→ Data entries:
☆ ☆ ☆
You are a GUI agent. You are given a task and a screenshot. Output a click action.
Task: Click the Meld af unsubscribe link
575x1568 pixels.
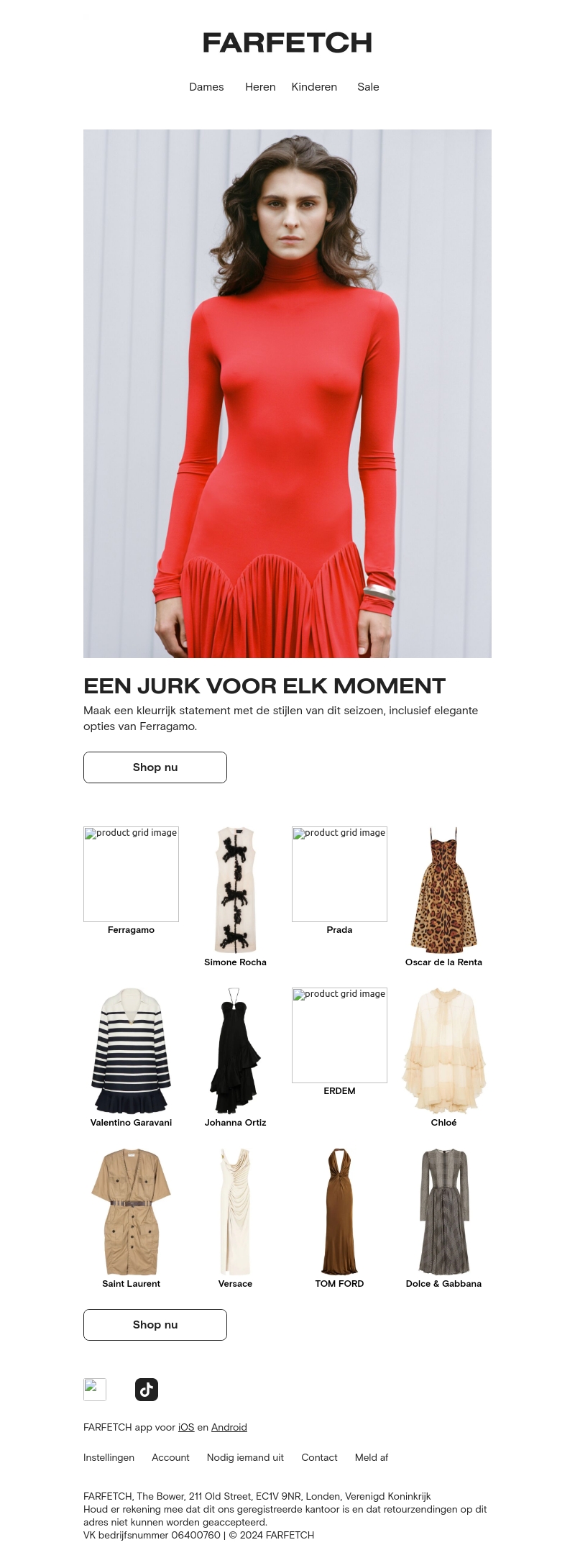tap(372, 1457)
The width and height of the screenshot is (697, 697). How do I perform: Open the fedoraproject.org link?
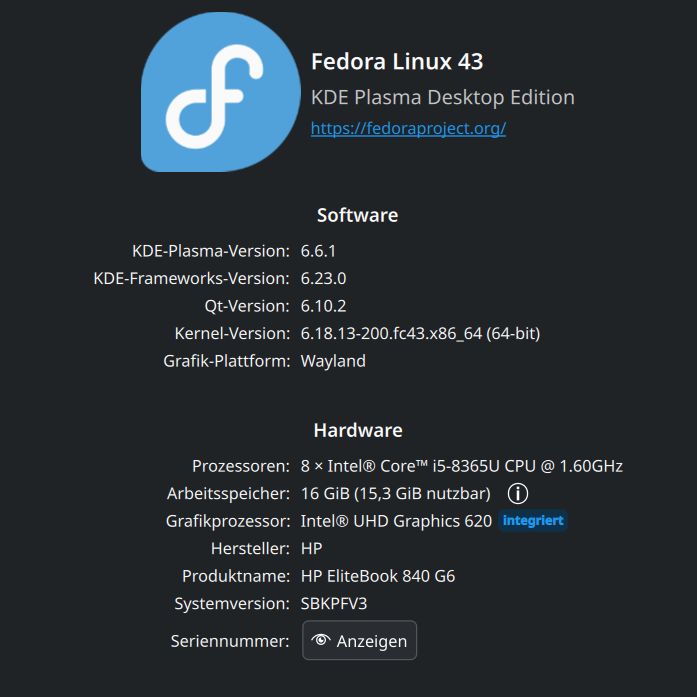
☆ ☆ ☆
→ Exercise: In the records above, find every line with the word "link" and copy it.

→ Exercise answer:
Task: Click the Meld af unsubscribe link
The width and height of the screenshot is (697, 697). How do I perform: Open the fedoraproject.org link?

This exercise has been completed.